[Stated goal]:
Copy the lines below word for word, starting at the line containing "Given: Set a" and ending at the line containing "will tap(1334, 28).", including both of those lines.

[Records]:
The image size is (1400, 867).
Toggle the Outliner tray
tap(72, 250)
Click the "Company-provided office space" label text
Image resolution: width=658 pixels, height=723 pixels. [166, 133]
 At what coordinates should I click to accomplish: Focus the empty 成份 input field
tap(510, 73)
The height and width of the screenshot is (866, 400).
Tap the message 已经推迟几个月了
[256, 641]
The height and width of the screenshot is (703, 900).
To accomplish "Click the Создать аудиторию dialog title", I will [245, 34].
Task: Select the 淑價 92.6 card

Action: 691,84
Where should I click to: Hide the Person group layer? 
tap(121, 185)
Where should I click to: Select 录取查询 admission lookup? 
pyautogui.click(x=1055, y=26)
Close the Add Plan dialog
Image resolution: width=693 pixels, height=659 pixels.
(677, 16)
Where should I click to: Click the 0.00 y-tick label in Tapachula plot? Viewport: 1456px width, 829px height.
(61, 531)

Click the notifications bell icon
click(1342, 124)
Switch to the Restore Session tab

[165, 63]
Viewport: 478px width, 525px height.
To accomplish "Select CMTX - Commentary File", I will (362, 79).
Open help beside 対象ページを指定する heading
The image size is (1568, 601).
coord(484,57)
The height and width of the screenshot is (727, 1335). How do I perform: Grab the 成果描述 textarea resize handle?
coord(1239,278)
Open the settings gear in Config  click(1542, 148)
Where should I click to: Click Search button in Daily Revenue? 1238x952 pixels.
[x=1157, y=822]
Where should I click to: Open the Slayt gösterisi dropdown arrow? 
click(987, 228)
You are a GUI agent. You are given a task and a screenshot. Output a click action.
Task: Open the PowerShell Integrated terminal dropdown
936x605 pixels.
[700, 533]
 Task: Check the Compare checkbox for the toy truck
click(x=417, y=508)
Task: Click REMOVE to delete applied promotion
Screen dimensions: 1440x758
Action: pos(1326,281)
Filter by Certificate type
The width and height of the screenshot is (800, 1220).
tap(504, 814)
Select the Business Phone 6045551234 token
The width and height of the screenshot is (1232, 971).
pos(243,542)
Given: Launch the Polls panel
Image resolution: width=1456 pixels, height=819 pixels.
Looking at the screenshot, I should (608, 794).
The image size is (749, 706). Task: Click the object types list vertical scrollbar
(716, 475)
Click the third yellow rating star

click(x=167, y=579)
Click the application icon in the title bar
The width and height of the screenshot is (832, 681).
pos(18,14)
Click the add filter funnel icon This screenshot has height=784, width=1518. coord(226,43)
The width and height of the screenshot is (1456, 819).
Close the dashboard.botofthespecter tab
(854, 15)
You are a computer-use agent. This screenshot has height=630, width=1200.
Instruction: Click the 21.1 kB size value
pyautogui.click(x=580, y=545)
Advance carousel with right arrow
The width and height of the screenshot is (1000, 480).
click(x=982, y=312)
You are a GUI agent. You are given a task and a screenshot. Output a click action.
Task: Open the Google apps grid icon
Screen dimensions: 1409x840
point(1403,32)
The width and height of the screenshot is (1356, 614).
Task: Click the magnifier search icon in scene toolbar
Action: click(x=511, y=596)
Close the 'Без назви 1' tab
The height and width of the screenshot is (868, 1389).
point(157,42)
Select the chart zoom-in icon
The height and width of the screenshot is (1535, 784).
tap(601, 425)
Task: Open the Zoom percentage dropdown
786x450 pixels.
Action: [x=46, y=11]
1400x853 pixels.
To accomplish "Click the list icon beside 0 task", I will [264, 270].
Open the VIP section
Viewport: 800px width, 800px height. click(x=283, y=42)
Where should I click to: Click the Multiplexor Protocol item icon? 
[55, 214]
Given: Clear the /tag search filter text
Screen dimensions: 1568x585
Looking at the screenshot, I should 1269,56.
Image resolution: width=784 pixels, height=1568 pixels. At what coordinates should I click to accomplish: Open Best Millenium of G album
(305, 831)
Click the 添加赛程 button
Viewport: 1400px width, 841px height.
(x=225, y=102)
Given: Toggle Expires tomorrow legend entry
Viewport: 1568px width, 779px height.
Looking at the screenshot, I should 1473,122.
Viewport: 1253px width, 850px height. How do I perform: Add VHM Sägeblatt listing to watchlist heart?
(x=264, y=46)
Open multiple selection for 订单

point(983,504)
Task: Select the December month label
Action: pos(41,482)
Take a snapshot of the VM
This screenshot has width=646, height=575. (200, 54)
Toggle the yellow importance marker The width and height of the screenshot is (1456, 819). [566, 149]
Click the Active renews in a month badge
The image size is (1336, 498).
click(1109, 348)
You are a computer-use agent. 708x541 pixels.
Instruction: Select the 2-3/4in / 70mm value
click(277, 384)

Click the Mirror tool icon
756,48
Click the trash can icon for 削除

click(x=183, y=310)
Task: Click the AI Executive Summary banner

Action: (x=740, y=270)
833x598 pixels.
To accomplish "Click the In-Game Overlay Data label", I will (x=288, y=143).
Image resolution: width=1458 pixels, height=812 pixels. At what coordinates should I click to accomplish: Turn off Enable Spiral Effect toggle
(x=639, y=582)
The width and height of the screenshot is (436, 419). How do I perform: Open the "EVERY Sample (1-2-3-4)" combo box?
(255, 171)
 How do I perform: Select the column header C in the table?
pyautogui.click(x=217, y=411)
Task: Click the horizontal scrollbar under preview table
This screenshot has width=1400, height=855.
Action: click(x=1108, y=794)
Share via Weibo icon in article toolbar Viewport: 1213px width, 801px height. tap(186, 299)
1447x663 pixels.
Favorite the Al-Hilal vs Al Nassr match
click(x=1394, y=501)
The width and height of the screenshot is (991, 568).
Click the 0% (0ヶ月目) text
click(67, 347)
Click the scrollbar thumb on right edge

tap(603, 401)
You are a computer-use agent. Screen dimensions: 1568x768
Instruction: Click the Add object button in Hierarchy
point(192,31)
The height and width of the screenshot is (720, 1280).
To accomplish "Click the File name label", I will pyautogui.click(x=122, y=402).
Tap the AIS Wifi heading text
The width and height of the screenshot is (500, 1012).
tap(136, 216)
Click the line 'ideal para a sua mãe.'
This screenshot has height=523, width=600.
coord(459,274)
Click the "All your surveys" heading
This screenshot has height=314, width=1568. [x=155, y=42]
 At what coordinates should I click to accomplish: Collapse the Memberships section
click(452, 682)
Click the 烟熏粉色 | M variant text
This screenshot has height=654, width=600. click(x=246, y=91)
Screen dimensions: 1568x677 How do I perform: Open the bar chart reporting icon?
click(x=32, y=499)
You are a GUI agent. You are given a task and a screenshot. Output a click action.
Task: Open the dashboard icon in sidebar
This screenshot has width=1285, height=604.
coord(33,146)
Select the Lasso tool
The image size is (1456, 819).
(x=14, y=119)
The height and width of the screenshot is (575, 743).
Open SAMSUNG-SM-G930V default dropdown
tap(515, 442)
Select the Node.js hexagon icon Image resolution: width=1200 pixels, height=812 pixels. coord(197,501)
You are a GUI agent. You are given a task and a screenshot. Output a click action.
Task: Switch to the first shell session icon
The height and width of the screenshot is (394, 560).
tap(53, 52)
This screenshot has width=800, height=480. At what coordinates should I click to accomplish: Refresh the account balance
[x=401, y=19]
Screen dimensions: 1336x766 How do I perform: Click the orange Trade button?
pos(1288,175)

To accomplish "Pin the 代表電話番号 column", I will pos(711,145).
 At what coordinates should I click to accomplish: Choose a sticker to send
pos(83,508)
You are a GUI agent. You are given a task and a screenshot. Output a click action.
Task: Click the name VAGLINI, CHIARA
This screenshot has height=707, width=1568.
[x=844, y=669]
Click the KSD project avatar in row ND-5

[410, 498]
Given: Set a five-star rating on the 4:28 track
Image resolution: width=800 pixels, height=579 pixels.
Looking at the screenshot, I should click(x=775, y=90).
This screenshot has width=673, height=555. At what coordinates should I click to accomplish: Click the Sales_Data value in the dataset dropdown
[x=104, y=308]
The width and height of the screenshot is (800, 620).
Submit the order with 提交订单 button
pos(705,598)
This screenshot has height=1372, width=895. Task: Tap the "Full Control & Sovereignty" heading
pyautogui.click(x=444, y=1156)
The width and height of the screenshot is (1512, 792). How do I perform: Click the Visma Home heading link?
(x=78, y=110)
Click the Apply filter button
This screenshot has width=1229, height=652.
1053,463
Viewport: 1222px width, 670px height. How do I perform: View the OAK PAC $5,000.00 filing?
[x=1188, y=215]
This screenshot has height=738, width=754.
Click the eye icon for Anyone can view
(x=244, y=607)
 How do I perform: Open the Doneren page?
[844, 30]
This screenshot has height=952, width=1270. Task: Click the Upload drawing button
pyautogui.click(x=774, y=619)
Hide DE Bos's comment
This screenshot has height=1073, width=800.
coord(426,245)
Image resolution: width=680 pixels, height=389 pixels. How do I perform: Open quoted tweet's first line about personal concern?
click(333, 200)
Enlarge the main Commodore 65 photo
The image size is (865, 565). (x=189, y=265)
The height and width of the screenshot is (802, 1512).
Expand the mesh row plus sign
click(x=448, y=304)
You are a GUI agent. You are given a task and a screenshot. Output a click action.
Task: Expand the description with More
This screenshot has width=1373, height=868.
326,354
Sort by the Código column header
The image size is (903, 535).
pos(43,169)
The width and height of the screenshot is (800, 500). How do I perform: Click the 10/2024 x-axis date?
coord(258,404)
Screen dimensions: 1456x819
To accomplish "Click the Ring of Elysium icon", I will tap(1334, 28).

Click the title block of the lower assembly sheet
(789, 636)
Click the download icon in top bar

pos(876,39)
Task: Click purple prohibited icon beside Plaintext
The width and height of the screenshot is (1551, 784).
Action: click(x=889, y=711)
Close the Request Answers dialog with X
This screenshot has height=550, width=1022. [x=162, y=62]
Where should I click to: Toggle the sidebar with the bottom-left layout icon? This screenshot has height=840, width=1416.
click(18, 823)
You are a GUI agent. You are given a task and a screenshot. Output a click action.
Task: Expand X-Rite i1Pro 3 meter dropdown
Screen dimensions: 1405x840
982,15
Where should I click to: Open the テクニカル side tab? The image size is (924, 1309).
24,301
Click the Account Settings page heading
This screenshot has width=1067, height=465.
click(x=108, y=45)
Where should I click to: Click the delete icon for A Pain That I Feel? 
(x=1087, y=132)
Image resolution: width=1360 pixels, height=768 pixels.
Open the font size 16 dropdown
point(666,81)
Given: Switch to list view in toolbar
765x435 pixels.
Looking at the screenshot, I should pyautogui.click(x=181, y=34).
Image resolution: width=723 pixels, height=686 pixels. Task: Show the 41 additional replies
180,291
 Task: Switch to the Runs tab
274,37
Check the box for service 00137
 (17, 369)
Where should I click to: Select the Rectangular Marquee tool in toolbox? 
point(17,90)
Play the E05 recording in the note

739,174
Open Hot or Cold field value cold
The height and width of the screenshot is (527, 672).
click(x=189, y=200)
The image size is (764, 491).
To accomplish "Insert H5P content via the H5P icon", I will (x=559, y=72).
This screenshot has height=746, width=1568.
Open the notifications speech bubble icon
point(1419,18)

[Reply]:
Given: Set a five-star rating on the 4:28 track
Image resolution: width=800 pixels, height=579 pixels.
Looking at the screenshot, I should click(x=775, y=90).
This screenshot has width=673, height=555. At what coordinates should I click to accomplish: Click the Sales_Data value in the dataset dropdown
[x=104, y=308]
The width and height of the screenshot is (800, 620).
Submit the order with 提交订单 button
pos(705,598)
This screenshot has height=1372, width=895. Task: Tap the "Full Control & Sovereignty" heading
pyautogui.click(x=444, y=1156)
The width and height of the screenshot is (1512, 792). How do I perform: Click the Visma Home heading link?
(x=78, y=110)
Click the Apply filter button
This screenshot has width=1229, height=652.
1053,463
Viewport: 1222px width, 670px height. How do I perform: View the OAK PAC $5,000.00 filing?
[x=1188, y=215]
This screenshot has height=738, width=754.
Click the eye icon for Anyone can view
(x=244, y=607)
 How do I perform: Open the Doneren page?
[844, 30]
This screenshot has height=952, width=1270. Task: Click the Upload drawing button
pyautogui.click(x=774, y=619)
Hide DE Bos's comment
This screenshot has height=1073, width=800.
coord(426,245)
Image resolution: width=680 pixels, height=389 pixels. How do I perform: Open quoted tweet's first line about personal concern?
click(333, 200)
Enlarge the main Commodore 65 photo
The image size is (865, 565). (x=189, y=265)
The height and width of the screenshot is (802, 1512).
Expand the mesh row plus sign
click(x=448, y=304)
You are a GUI agent. You are given a task and a screenshot. Output a click action.
Task: Expand the description with More
This screenshot has width=1373, height=868.
326,354
Sort by the Código column header
The image size is (903, 535).
pos(43,169)
The width and height of the screenshot is (800, 500). How do I perform: Click the 10/2024 x-axis date?
coord(258,404)
Screen dimensions: 1456x819
To accomplish "Click the Ring of Elysium icon", I will tap(1334, 28).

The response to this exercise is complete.